Mit ähnlicher Grandezza hat man das Café des Hauses, die LesBar, gestaltet. Es gleicht einer Krankenhauskantine der Vorkriegsära, hat vermutlich aber innere Werte, in der Salatküche oder so. Lesebühne und Cafeteria einer Bibliothek mögen im globalen Stuttgarter Leben zweitrangig sein. Dummerweise aber sind sie oft für den letzten Eindruck verantwortlich, den ein Fremder mit nach Hause nimmt, bevor er sich in die Pariser Höfe einkauft.

Dass es den großen Stuttgarter Würfen oft an Sinnlichkeit fehlt, dass man eine Publikumsmissachtung spürt, hat mit dem Geist der Stadtpolitik zu tun. Die Bibliothek hinter den Bahnhof zu verbannen zielt ja darauf, das S-21-Gelände mangels einer existierenden City zum neuen Stadtzentrum aufzubrezeln, so etwa, als sei wieder eine deutsche Mauer gefallen.

Wenn ich mich mit auswärtigen Stuttgart-Besuchern unterhalte, vermissen sie keine Shopping-Malls, sondern so gut wie immer zwei Dinge: erstens ein funktionierendes Stadtviertel mit dem Eigenleben eines Kiez, zweitens eine zentrale Sammelkneipe, in der ein Universitätsprofessor Gefahr läuft, seinen Studenten zu begegnen.

Dass wir kein "Viertel" haben, ist ein altes Problem. Die Privatversuche, Marktplätze des Zusammenlebens zu schaffen, im Bohnen- oder im Leonhardsviertel, sind gescheitert. Stuttgart hat kein Glockenbachviertel wie München, kein Eimsbüttel wie Hamburg, kein Belgisches Viertel wie Köln. Stuttgart protzt mit Pariser Höfen.

Eine Frage städtischen Bewusstseins ist es, die Markthallensituation eines guten Wirtshauses herzustellen. Zwar sind wir mit Bars, Clubs und Restaurants gut ausgestattet. Das Publikum im Zentrum der Stadt aber selektiert sich. Alt und Jung kommen nicht zusammen, man findet keinen originellen sozialen Mix, keinen Mikrokosmos wie in einem Wiener Kaffeehaus oder einem Münchner Wirtshaus.

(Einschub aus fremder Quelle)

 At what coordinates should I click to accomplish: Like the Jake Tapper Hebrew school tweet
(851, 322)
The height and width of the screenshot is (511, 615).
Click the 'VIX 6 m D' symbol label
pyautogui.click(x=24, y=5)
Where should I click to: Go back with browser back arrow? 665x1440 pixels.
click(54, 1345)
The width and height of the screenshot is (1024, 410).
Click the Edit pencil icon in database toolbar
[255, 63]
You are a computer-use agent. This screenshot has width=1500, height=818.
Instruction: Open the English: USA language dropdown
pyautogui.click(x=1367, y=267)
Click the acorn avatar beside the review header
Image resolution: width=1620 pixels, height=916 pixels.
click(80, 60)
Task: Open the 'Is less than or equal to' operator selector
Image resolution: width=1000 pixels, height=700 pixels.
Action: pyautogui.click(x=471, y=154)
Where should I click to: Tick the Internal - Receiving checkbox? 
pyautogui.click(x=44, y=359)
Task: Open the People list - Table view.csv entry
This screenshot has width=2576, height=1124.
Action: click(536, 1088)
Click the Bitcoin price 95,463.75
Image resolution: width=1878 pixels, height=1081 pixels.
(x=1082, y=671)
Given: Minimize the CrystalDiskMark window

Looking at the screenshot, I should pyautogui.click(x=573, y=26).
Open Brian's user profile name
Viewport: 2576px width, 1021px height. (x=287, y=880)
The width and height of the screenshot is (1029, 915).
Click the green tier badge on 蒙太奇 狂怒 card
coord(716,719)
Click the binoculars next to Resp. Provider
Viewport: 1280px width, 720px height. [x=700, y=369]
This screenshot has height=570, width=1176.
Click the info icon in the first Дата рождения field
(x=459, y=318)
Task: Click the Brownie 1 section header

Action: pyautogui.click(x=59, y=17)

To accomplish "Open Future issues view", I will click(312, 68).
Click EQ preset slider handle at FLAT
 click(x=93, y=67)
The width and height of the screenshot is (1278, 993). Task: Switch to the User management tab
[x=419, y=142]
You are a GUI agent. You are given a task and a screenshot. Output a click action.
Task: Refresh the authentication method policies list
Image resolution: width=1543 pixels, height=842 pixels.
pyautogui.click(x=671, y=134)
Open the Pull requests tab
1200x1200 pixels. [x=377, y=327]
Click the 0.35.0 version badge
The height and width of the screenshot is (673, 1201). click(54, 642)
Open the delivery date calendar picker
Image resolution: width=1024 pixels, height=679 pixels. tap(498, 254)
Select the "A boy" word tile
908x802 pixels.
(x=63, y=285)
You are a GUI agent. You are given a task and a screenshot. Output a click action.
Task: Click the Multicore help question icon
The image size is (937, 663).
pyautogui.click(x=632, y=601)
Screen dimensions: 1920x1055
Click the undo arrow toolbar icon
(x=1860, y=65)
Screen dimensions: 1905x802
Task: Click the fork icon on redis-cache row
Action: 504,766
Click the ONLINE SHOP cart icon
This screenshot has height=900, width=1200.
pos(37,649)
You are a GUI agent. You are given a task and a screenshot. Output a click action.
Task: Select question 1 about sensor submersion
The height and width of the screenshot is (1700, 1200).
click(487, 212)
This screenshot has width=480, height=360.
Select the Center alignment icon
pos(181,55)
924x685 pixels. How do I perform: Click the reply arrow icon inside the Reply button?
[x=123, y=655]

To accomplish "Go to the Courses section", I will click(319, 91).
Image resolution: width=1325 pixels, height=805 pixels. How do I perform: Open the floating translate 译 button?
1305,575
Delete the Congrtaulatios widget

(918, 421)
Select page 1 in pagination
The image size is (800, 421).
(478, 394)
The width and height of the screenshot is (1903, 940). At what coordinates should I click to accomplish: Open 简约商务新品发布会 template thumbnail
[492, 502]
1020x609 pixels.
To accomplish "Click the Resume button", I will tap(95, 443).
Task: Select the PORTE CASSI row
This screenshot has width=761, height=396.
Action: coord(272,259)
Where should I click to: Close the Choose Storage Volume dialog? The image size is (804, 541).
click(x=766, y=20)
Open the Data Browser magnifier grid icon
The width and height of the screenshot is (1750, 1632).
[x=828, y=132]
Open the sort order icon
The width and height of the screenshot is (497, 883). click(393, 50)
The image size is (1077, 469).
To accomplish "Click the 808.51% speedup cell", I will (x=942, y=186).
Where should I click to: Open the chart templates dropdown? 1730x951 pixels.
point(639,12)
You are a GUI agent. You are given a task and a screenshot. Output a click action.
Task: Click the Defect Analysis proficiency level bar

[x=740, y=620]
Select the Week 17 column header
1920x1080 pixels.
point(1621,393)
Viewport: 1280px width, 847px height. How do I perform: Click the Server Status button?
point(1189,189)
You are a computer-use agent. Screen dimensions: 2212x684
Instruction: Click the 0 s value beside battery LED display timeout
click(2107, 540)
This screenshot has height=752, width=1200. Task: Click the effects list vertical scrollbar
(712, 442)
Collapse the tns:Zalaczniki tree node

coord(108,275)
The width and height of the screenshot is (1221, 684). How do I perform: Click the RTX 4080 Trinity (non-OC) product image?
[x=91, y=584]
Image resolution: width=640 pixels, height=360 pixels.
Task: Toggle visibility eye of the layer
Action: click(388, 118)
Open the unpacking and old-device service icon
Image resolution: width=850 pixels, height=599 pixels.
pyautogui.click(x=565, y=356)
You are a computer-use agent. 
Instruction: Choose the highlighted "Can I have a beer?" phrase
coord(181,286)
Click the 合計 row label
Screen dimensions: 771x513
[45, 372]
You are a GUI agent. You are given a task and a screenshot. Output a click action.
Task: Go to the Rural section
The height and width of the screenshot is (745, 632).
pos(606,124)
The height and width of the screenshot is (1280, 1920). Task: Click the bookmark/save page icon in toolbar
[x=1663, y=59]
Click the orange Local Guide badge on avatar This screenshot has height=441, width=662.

Solche Plätze sind zum Glück nicht kopierbar, auch wenn Rathaus-Spießer herumposaunen, Namen wie Mailänder Platz oder Milaneo (für ein Einkaufszentrum) verbreiteten "südländisches Flair". Eine Stadt profiliert sich nicht mit aufgeblasenen Scheinwelten, sie muss den Menschen Charakter-Orte bieten: Stuttgart-Orte, Treffpunkte. Dieser Gedanke ist den Planern des neuen Stuttgart lästig, weil sie bei ihren Blindflügen die Zeichen einer städtischen Identität ignorieren.

Langzeitgäste dieser Stadt aber, etwa Leute an den Hochschulen oder an der Kunstakademie, vermissen den Platz, an dem man etwas findet - nämlich sich und die anderen - in diesem verwurstelten Stuttgart-Kessel. Höfe werden nicht automatisch Höfe, weil man sie in jeder deutschen Stadt in Bauprojekte integriert. Ihren Namen verdienen sie erst, wenn man sie mit Leben füllt. Und etwas ändern werden nicht neue Gastro-Immobilien. Was man vermisst, ist der Wirt mit Charisma, das Kellner-Ensemble mit Bühnenpräsenz.

Diese Stadt verliert sich selbst, wenn die Politiker sie als Showroom der Immobilienbranche missbrauchen.